(Beginning of Entries provided)

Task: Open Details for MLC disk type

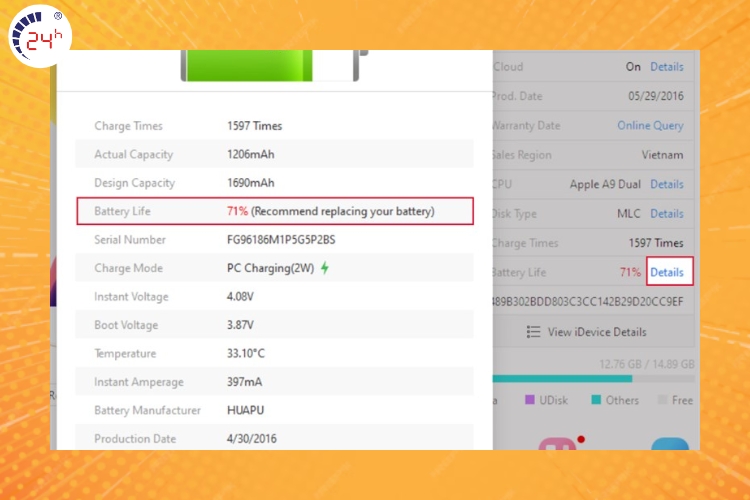Action: click(x=667, y=214)
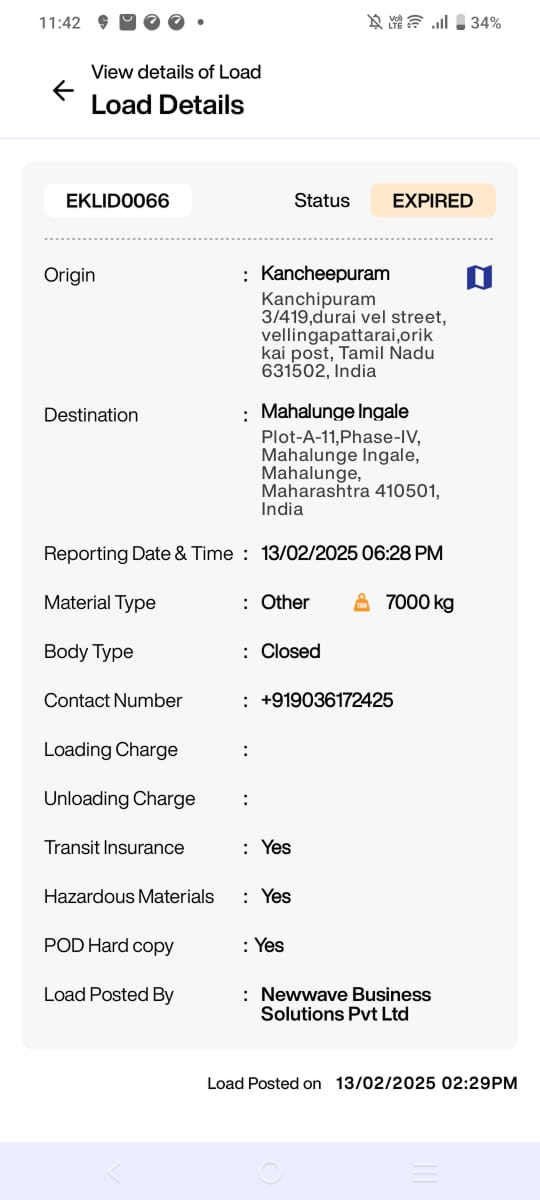
Task: Tap the weight icon beside 7000 kg
Action: coord(362,603)
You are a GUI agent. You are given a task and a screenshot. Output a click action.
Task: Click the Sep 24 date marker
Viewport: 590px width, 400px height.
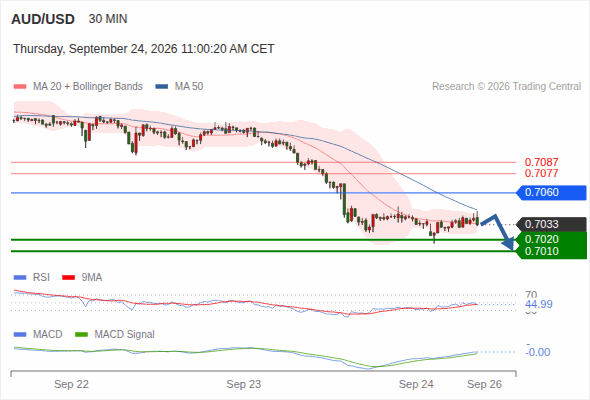click(x=416, y=384)
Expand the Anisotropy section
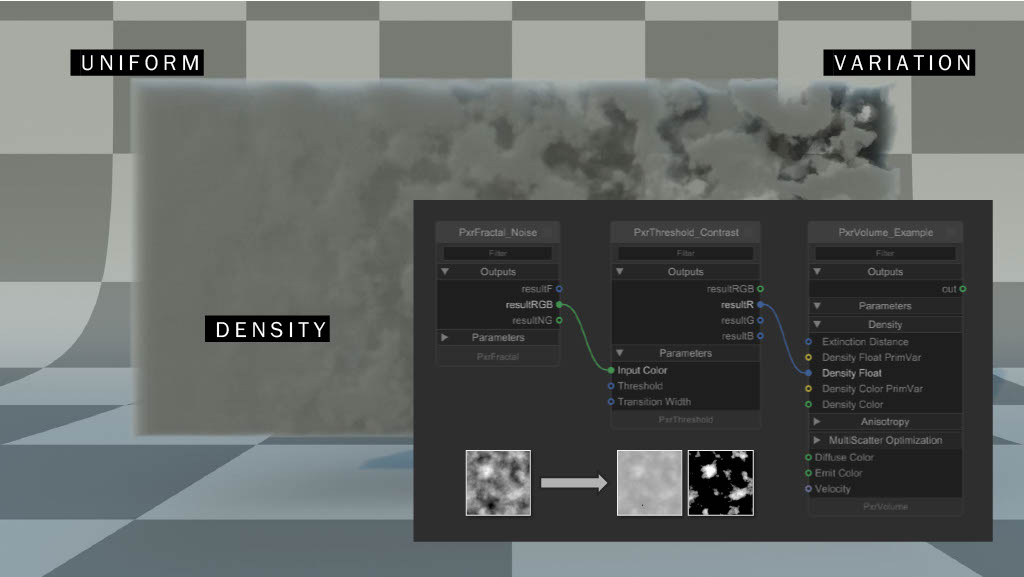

(End of Entries provided)

■ Instructions for the task: With the images removed, give back every entry exactly as shown.

■ Answer box:
Task: Open Details for MLC disk type

Action: click(x=667, y=214)
Task: Tap the weight icon beside 7000 kg
Action: coord(362,603)
You are a GUI agent. You are given a task and a screenshot. Output a click action.
Task: Click the Sep 24 date marker
Viewport: 590px width, 400px height.
click(x=416, y=384)
Expand the Anisotropy section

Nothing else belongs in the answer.